According to the activity report data of the Ministry of Health for the year 2012, 124,219 physicians worked in Turkey at the end of 2012. Of these physicians, 68,262 were specialist physicians; 35,739 were practicing physicians; and 20,218 were physician assistants. The Health Transformation Programme has facilitated the access of the patients to the doctor. The number of cases of consulting a physician per person was 3.2 in 2002 but had risen to 8.3 by 2012. The total number of physicians in Turkey was 124,219 in 2012 when the number of physicians per one hundred thousand people was 165; that of practicing physicians was 48; that of specialist physicians was 90; that of dentists was 27; that of pharmacists was 34; and that of midwives and nurses was 232. Medical faculties have 45,732 registered students and 10,440 faculty members. The number of students per faculty member is 4.3. While the number of physicians per 1000 people is 3.3 in average in Europe, this figure is around 1.6 in Turkey. It implies a considerable physician shortage. On the other hand, the quotes of medical faculties in Turkey have been increasing rapidly. The total quote was 6492 in 2008, but went up to 8453 in 2012. Proper steps should be taken for a correct planning of the quantity and quality of physicians in Turkey.

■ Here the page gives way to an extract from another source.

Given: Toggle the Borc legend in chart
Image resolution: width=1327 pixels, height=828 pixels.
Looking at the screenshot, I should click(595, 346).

Another important recommendation is that an independent institution should be responsible for the country-wide organization of the health information system. All public and private institutions, organizations, and people operating or working in the field of health should ensure data flow to this institution. Officials should be appointed and units should be set up to ensure such data flow in institutions and organizations of a size bigger than a specific size. Legislative regulations should be introduced to accelerate bureaucratic processes in this matter. All administrative works and functions such as planning, organization, management, and rearrangement of healthcare services should be based on the data/evidence to be provided by this institution. Likewise, the problems and effects of healthcare services should be evaluated based on the data of this institution.